LONDON: Copper prices extended their rebound on Wednesday on a weaker dollar and on hopes for less aggressive interest rate hikes from the Federal Reserve and other central banks.

Aluminium slipped, however, after inventories surged.

Three-month copper on the London Metal Exchange gained 1.4% to $9,045.50 a tonne by 1115 GMT, after adding 0.6% on Tuesday, bouncing from a four-week low.

Copper joined oil and equities in a wider upswing on financial markets after investors regarded comments on Tuesday by Fed Chair Jerome Powell as dovish, focusing on his views that inflation was due to decline.

The most-traded March copper contract on the Shanghai Futures Exchange ended the day trading 0.9% higher at 68,640 yuan ($10,115.24) a tonne.

“The markets are moving on every indication of softening or tightening from the central banks,” said Nitesh Shah, commodity strategist at WisdomTree.

“After the Fed rate hike last week, there was a lot of hawkish commentary, but yesterday it was slightly more dovish and that’s giving the markets more confidence.”

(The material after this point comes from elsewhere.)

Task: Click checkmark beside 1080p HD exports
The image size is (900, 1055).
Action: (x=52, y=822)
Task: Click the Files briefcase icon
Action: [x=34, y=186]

Copper climbs on Powell’s remarks, supply headwinds

The dollar index fell on the back of Powell’s comments, making commodities priced in the U.S. currency less expensive for buyers using other currencies. Aluminium was the only LME metal in the red after data showed LME inventories soared 27% to 495,750 tonnes, the highest in about two months, after arrivals in Gwangyang in South Korea.

LME three-month aluminium eased 1% to $2,499 a tonne.

Last month, sources told Reuters that Glencore had delivered 40,000 tonnes of Russian aluminium to Gwangyang. Supply-side issues in copper, including First Quantum Minerals’ suspension of loading operations at a major port in Panama, also supported sentiment.

“This might support spot prices, but its actual impact on supply tightness remains to be seen as several smelters will start maintenance in March,” a source at a Chinese copper smelter said.

LME zinc climbed 0.9% to $3,163.50, lead rose 0.1% to $2,101, nickel gained 1.6% to $27,675 and tin advanced 3.4% to $28,000.